Java: If notify () is always called before a lock is released, how can pending threads get the same lock?

I think I already know the answer to this question, however, I would like to read your opinions to make sure that I really understand how the Java thread machine (or diagram) works.

Imagine that Thread A starts notify () before returning the given value:

public class baz{ // Thread B runs this: public synchronized void bar(){ wait(); } // Thread A runs this: public synchronized int foo(){ notify(); return 11; } } 

notify () is called before Thread A releases the lock (what happens “after” the return 11 ; statement ). So, how can there be a thread B waiting for this lock (using the wait () method) to get a lock that is still held by Thread A? Note that when thread B is notified, the lock has not yet been released by thread A.

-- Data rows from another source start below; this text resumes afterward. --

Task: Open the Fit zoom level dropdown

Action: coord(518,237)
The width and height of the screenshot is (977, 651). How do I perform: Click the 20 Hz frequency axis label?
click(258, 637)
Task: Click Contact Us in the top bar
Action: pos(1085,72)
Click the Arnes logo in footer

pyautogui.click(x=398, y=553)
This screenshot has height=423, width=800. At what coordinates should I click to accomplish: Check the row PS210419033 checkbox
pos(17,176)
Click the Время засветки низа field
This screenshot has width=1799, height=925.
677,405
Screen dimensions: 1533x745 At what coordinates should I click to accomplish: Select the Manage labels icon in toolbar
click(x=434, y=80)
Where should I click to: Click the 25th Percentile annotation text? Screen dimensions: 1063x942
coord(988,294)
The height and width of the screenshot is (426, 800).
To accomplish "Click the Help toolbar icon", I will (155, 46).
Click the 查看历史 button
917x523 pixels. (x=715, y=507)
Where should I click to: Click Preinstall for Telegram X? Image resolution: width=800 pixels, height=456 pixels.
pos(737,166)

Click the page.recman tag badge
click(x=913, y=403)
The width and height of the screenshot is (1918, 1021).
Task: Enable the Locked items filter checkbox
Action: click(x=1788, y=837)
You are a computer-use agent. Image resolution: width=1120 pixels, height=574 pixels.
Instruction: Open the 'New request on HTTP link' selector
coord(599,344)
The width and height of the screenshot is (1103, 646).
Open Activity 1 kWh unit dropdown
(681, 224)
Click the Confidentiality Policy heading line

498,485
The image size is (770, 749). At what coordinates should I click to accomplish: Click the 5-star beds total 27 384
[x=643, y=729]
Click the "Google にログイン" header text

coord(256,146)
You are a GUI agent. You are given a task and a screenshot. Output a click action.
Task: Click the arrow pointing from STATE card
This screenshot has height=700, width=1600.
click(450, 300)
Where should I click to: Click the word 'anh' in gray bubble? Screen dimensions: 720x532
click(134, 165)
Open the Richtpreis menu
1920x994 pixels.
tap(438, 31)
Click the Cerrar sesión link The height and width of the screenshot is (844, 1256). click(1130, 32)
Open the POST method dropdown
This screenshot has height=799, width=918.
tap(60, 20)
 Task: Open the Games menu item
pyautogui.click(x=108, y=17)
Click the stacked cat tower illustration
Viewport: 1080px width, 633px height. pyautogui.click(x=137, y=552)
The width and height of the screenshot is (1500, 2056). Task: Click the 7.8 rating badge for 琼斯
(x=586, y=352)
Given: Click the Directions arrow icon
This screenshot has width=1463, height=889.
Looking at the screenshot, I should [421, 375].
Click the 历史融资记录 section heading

So, I think of this situation as follows:

After calling wait (), Thread B will change its state from Run to Wait . After receiving the notification (from the Thread A notify () method), Thread B will return with wait () , change its state to Runnable and try to acquire a lock. Since the lock has not yet been released by thread A, thread B will be locked on the object’s monitor and will transfer its status from Runnable to Blocked . In the end, after Thread A releases the lock, Thread B will receive the lock and pass its state from Locked to Start .

Is it correct? What I want to understand with this question is what happens to the thread that returns from wait () , which is synchronized by the lock already received.